# 361. Bomb Enemy 轰炸敌人

@TOC

## # 题目描述

Given a 2D grid, each cell is either a wall 'W', an enemy 'E' or empty '0' (the number zero), return the maximum enemies you can kill using one bomb. The bomb kills all the enemies in the same row and column from the planted point until it hits the wall since the wall is too strong to be destroyed.
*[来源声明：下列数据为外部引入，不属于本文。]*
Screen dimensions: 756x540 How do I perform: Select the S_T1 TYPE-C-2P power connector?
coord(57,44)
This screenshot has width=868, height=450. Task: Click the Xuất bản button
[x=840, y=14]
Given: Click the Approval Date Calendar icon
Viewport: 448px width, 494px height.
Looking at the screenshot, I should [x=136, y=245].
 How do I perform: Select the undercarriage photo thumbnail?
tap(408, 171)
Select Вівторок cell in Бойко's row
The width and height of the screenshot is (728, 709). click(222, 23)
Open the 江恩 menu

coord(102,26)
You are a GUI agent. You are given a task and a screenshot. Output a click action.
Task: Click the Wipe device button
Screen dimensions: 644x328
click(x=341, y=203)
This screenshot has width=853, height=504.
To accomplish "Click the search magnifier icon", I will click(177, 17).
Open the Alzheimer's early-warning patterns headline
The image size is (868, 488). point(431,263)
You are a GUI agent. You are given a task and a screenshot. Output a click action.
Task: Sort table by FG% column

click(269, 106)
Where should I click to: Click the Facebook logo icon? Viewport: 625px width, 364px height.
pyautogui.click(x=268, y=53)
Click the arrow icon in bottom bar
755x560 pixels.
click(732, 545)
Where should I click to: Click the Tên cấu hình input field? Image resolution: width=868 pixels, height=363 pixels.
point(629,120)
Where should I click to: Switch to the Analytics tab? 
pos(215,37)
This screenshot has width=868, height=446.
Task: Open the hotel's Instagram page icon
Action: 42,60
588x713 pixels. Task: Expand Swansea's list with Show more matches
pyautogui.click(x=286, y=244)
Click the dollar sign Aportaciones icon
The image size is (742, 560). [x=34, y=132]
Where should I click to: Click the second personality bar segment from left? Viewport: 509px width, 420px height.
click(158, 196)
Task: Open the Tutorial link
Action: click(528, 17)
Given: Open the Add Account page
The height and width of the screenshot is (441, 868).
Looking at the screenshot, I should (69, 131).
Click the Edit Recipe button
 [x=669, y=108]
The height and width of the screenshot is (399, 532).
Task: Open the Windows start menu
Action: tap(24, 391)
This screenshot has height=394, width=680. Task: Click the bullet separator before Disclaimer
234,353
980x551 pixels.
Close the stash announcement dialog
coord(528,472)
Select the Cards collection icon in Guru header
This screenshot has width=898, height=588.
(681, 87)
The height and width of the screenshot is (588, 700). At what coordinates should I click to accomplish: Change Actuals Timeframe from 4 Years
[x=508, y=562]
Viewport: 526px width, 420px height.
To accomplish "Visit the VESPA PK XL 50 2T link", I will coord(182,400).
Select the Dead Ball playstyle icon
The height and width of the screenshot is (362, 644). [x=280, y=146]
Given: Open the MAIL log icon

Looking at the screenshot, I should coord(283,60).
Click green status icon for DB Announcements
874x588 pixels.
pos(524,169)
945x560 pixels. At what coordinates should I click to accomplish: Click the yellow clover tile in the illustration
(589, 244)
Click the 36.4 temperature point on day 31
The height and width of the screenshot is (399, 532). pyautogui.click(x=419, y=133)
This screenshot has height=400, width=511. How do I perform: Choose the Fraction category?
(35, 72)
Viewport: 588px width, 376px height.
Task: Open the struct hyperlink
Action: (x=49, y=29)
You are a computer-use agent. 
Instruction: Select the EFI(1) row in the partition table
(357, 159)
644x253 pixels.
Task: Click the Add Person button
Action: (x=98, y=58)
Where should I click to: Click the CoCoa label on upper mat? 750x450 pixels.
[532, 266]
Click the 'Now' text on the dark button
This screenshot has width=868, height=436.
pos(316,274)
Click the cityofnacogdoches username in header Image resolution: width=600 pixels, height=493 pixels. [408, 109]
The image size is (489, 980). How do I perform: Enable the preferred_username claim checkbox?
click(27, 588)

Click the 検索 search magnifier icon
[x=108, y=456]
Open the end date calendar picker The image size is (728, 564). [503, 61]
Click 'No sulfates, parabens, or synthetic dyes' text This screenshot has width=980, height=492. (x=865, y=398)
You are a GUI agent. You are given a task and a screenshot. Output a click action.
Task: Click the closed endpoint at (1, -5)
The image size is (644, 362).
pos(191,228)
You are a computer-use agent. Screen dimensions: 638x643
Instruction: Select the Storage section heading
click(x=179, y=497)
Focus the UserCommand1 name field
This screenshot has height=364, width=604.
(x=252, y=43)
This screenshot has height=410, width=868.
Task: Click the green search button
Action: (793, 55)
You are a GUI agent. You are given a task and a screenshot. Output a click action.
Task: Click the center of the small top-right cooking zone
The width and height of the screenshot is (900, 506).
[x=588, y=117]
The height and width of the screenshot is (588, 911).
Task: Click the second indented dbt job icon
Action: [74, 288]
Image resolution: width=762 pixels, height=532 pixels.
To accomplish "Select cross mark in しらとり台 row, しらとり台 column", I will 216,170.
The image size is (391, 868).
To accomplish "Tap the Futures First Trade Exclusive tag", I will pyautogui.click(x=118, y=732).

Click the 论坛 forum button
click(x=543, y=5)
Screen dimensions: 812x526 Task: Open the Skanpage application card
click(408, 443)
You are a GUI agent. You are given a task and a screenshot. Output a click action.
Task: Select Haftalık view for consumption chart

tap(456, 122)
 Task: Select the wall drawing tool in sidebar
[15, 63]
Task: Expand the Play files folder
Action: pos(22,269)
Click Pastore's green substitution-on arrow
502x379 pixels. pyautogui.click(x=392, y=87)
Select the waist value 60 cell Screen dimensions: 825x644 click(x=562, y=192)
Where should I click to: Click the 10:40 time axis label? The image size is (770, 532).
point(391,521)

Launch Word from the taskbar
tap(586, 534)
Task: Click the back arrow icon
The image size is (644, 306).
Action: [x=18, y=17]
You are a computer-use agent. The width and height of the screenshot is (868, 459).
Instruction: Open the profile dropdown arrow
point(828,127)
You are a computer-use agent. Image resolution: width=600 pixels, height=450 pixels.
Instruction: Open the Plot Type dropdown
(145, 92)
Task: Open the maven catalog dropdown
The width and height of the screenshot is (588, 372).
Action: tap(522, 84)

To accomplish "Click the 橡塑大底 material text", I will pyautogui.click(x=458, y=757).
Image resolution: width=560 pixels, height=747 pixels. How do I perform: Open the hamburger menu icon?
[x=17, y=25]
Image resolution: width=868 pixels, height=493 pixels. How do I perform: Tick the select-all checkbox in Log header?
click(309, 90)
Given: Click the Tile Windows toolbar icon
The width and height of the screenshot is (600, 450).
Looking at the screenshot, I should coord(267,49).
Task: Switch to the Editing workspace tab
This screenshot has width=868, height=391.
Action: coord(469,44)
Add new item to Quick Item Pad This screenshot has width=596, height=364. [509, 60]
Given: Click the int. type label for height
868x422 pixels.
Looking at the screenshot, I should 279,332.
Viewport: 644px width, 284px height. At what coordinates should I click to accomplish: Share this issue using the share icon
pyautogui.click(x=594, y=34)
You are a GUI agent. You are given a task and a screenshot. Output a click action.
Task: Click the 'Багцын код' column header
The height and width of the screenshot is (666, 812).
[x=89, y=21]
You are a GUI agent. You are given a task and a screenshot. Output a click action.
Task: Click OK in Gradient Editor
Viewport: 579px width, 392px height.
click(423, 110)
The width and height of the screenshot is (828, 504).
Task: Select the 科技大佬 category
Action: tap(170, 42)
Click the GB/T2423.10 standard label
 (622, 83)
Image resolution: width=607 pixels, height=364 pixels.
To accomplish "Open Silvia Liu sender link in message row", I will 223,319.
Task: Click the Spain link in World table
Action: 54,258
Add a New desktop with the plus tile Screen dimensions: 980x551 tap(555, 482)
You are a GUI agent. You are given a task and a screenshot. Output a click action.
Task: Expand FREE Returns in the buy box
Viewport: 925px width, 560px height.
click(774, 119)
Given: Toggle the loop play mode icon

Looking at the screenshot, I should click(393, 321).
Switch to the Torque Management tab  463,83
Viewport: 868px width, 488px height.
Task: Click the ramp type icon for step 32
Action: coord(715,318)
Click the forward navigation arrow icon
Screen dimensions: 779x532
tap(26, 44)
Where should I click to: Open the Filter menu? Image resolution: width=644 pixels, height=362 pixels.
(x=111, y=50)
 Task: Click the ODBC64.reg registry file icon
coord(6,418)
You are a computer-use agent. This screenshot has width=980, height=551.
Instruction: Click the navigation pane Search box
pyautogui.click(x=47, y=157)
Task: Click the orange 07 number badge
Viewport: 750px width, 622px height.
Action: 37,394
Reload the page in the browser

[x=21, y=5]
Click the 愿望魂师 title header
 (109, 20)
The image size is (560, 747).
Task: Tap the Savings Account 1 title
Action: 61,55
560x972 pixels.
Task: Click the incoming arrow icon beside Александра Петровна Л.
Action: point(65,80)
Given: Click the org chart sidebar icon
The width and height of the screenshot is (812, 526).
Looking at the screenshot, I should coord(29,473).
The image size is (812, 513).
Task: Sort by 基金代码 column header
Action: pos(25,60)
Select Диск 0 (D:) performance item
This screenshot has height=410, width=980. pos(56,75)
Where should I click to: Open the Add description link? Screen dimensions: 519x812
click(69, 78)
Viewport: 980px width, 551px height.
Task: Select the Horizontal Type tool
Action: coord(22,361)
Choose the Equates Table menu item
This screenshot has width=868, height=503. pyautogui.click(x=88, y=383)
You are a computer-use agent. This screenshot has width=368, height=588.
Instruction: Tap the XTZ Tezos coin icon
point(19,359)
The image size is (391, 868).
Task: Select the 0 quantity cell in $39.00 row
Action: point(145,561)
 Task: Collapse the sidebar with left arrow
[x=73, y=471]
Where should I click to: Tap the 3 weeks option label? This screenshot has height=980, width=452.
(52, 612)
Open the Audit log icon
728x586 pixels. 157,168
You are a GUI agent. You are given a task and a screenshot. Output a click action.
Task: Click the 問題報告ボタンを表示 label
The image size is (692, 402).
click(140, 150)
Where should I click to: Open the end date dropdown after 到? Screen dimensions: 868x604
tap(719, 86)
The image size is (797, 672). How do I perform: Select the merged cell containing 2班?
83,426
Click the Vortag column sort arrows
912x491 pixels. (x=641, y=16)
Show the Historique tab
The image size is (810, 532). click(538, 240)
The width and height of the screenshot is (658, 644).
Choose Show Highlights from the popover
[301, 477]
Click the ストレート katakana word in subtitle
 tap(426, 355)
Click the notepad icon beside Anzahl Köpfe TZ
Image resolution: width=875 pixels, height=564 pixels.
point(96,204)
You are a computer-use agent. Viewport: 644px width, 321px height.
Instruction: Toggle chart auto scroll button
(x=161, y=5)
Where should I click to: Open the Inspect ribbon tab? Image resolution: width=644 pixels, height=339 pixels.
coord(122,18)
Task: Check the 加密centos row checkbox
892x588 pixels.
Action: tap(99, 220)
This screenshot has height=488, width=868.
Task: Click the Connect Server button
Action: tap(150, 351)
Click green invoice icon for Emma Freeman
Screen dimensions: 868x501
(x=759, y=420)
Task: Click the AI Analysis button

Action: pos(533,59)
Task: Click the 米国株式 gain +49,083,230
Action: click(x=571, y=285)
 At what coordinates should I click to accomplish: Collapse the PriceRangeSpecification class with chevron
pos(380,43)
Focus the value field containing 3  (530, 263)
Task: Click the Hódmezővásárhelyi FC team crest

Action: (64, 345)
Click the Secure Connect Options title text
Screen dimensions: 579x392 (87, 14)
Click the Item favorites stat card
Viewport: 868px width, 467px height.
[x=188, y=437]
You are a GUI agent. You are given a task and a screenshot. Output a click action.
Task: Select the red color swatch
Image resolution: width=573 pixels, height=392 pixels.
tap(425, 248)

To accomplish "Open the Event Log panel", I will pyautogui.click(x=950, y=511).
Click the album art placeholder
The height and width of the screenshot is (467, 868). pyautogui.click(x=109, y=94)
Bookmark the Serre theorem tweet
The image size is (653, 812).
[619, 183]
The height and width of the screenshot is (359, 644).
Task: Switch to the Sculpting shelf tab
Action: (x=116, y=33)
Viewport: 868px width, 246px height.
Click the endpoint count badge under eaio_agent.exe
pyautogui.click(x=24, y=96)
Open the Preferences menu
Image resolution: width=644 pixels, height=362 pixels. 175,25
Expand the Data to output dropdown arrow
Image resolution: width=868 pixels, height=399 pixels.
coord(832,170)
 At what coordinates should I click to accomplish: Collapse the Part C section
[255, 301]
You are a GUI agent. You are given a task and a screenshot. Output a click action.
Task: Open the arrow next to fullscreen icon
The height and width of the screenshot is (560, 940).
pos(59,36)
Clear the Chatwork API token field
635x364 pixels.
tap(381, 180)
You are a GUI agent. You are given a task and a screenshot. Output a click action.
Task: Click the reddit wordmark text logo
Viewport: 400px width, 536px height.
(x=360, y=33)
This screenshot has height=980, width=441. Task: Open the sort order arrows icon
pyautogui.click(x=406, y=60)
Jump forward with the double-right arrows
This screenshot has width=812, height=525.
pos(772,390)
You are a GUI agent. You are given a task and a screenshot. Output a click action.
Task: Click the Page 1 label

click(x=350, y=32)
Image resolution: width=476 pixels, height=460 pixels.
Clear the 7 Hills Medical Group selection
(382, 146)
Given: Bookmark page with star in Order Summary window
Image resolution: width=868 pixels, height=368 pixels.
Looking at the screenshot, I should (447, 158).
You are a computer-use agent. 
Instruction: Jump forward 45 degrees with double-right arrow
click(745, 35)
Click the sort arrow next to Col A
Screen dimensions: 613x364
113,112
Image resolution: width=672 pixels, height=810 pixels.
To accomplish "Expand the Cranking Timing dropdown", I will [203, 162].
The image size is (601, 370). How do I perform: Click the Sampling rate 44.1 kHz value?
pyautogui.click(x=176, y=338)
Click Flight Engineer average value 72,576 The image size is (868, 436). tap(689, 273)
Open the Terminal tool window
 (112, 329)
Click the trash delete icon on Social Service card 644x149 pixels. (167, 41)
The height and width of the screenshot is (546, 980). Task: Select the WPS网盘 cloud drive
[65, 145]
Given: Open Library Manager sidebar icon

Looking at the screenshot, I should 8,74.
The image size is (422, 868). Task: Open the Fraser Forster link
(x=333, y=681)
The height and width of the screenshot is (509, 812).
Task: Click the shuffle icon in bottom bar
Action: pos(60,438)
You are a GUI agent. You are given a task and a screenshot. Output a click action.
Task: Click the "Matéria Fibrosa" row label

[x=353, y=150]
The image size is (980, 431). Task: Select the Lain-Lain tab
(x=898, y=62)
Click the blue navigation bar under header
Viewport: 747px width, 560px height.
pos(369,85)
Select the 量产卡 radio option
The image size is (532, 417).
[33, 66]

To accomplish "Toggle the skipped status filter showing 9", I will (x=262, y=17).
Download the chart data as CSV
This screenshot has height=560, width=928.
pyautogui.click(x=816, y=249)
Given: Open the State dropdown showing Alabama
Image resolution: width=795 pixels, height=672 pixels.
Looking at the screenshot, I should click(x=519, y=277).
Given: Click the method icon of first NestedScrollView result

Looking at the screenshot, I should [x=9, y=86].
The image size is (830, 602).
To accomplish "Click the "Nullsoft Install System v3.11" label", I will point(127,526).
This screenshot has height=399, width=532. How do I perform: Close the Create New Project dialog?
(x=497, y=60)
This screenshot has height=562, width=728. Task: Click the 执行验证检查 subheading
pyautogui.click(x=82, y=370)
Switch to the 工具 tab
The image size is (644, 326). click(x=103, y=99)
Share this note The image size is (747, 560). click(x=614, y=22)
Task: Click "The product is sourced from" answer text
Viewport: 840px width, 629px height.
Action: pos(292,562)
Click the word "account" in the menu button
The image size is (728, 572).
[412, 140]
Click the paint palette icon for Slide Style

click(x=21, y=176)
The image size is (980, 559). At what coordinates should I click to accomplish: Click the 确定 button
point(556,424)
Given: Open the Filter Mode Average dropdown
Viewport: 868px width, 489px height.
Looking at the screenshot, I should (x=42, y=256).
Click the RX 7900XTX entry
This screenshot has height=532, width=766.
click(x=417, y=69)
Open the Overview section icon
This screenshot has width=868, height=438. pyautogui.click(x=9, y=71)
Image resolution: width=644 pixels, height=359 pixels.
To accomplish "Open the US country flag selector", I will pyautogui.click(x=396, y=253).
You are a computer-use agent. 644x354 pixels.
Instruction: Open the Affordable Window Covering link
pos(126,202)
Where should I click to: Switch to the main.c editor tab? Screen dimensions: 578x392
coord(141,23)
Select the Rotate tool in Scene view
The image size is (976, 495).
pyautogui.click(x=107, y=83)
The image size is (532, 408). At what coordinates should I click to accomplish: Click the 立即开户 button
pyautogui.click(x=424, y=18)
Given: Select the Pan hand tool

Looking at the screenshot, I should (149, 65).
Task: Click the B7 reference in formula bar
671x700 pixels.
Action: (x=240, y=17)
Note: You can only put the bomb at an empty cell.

Example:

``````Input: [["0","E","0","0"],["E","0","W","E"],["0","E","0","0"]]
Output: 3
Explanation: For the given grid,

0 E 0 0
E 0 W E
0 E 0 0

Placing a bomb at (1,1) kills 3 enemies.
``````

## # 解题方法

### # 暴力搜索

C++代码如下：

``````class Solution {
public:
int maxKilledEnemies(vector<vector<char>>& grid) {
if (grid.empty() || grid[0].empty()) return 0;
int res = 0;
for (int i = 0; i < grid.size(); ++i) {
for (int j = 0; j < grid[0].size(); ++j) {
if (grid[i][j] == '0') {
res = max(res, killEnemies(grid, i, j));
}
}
}
return res;
}
int killEnemies(vector<vector<char>>& grid, int x, int y) {
int count = 0;
for (vector<int>& curd : dirs) {
int newx = x;
int newy = y;
while (newx >= 0 && newx < grid.size() && newy >= 0 && newy < grid[0].size()
&& grid[newx][newy] != 'W') {
if (grid[newx][newy] == 'E')
count ++;
newx += curd[0];
newy += curd[1];
}
}
return count;
}
private:
vector<vector<int>> dirs = {{0, 1}, {0, -1}, {1, 0}, {-1, 0}};
};
``````

## # 日期

2019 年 9 月 20 日 —— 是选择中国互联网式加班？还是外企式养生？